We spoke to Kunal Vaitha, principal and co-founder of Reim Capital, about how the Covid-19 outbreak continues to affect the market and what opportunities and issues SMEs will face in the next twelve months
CR: What are Reim Capital’s main product areas and specialisms?
Reim Capital is a specialist financier and short-term lender helping investors and property developers realise their potential. Founded in 2019, we are an experienced team of property developers and finance/banking professionals. After months of collaboration in search of a fair formula, we entered a Joint Venture with a large private debt fund to provide us with liquidity. With an exclusivity agreement in place, Reim Capital is able to have funds available for a variety of commercial and residential projects.
CR: How is the Covid-19 outbreak affecting the market and how can lenders and advisers overcome these difficulties?
The Covid-19 outbreak caused an initial slowdown in the market with valuers taking a very conservative approach and lenders lowering LTVs.

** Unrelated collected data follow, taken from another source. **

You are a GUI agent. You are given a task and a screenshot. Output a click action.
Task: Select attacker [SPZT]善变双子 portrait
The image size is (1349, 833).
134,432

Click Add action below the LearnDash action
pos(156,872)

Subsequently, lenders have taken a pragmatic approach by continuing to lend at risk adjusted levels whilst giving developers and investors the opportunity to complete on deals The market seems to have improved over the last month or so and we are expecting a surge in new transactions from October 2020 as investors will see more opportunities.

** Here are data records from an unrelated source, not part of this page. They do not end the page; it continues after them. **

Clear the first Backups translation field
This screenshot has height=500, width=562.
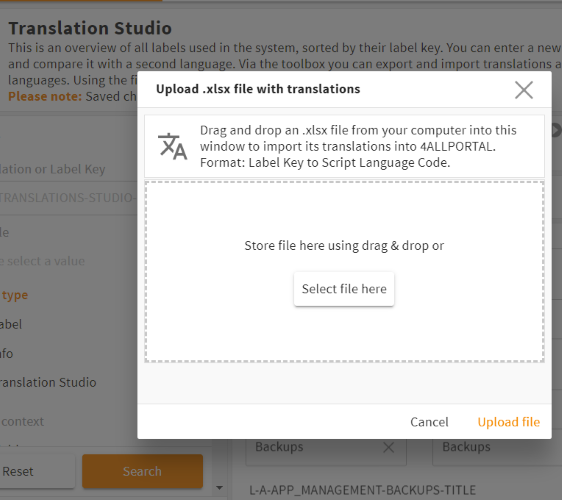389,447
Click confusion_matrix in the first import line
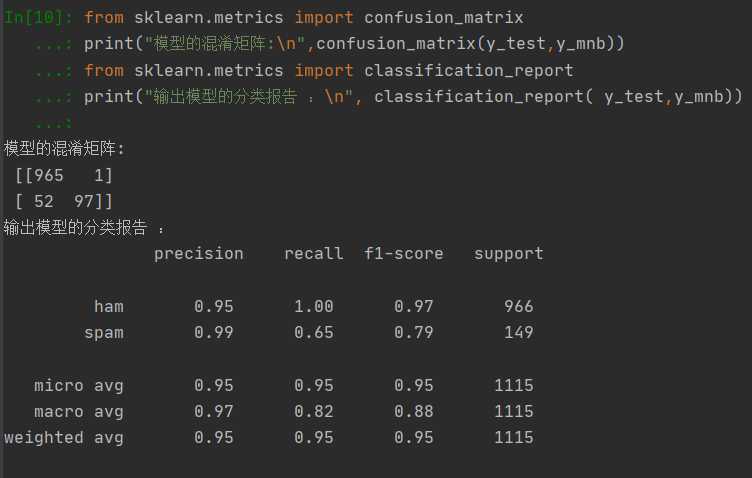The width and height of the screenshot is (752, 478). (443, 18)

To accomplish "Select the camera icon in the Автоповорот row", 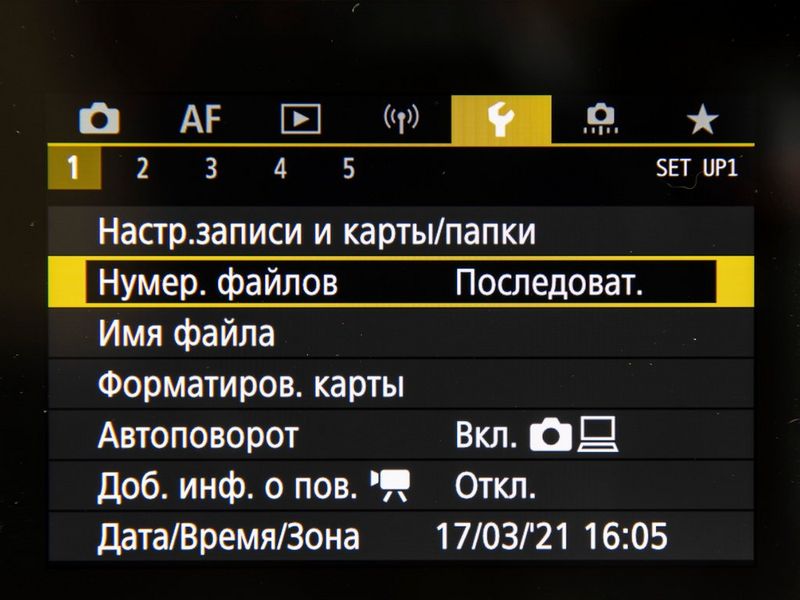I will [551, 435].
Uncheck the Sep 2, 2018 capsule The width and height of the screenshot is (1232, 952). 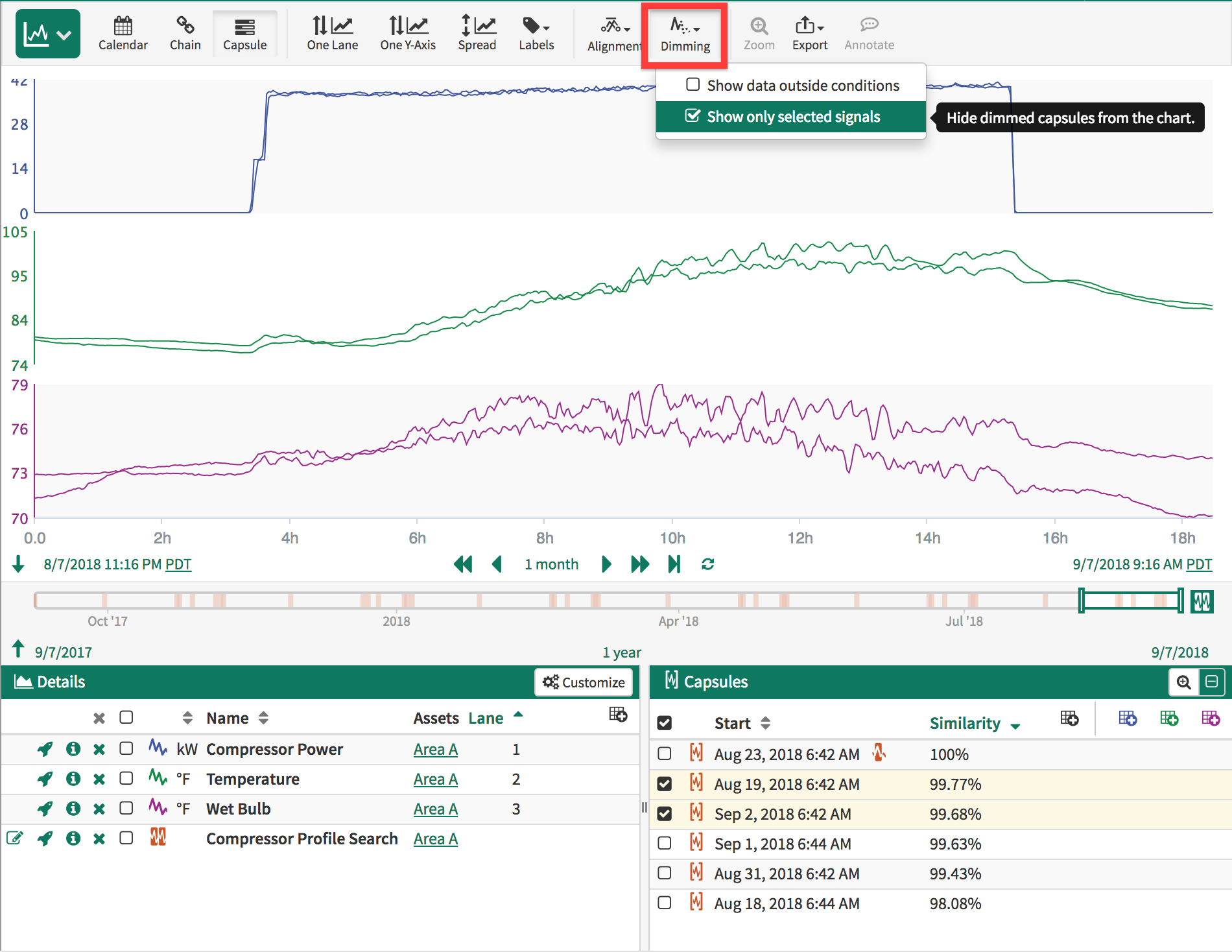click(664, 813)
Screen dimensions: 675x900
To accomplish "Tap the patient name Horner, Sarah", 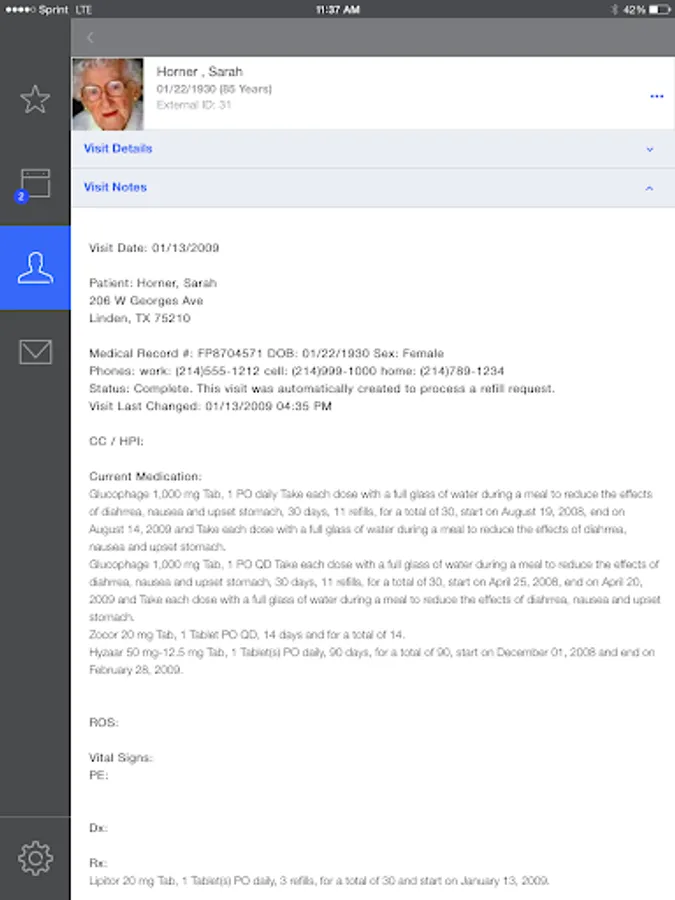I will click(x=199, y=72).
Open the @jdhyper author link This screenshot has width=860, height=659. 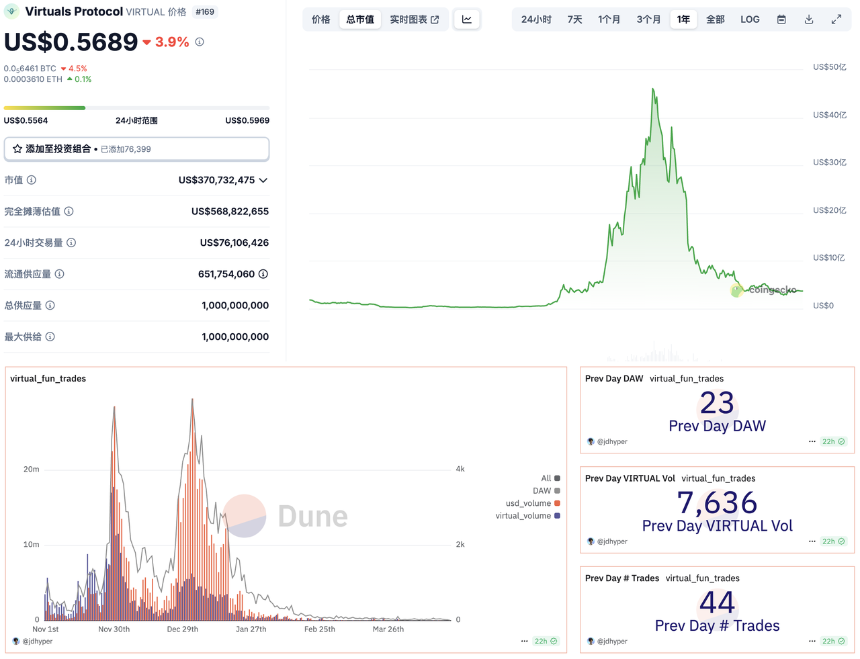[x=612, y=441]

CR: What are Reim Capital’s main aims or focuses in 2020?
We are planning to write £2-3m per month during 2020 and expect to surpass these figures later this year, by growing our broker distribution. We are well on the way to achieving this, with broker partnerships up by 30% over the last three months. We are working with brokers across the UK on various bridging and commercial products, including residential and commercial bridging, auction finance, semi-commercial bridging, land with planning bridging and development exit finance.
CR: What trends do you expect to see within the development finance market in 2020?
Over recent weeks, various lenders have pulled product ranges and unfortunately development finance has been one of the hardest hit sectors. Developers looking for finance will face increased challenges and they will need to put more equity in each project and provide additional security. This is going to impact the smaller developers proportionately more. But the good news is that construction and property development is starting to recover and we have seen an uplift in demand for development finance over recent weeks.
The prospects for the construction industry are encouraging. The CLC estimates that there are more than 700 planned investment projects and more than £500bn of investment in the National Infrastructure Pipeline, including £118bn in the Construction Pipeline.
CR: What opportunities and issues do you think SMEs will face in the next twelve months?
Covid-19 is creating significant cashflow requirements amongst many small businesses and investors alike. The Association of Short-Term Lenders (ASTL) expects brokers and lenders to see increased appetite from developers, portfolio landlords and business owners as the market recovers, resulting in a surge in demand which will help the market to bounce back.
CR: If you could see one headline about the commercial lending market in 2020, what would it be?
That there is a decrease in LTVs and an increase in commercial rates.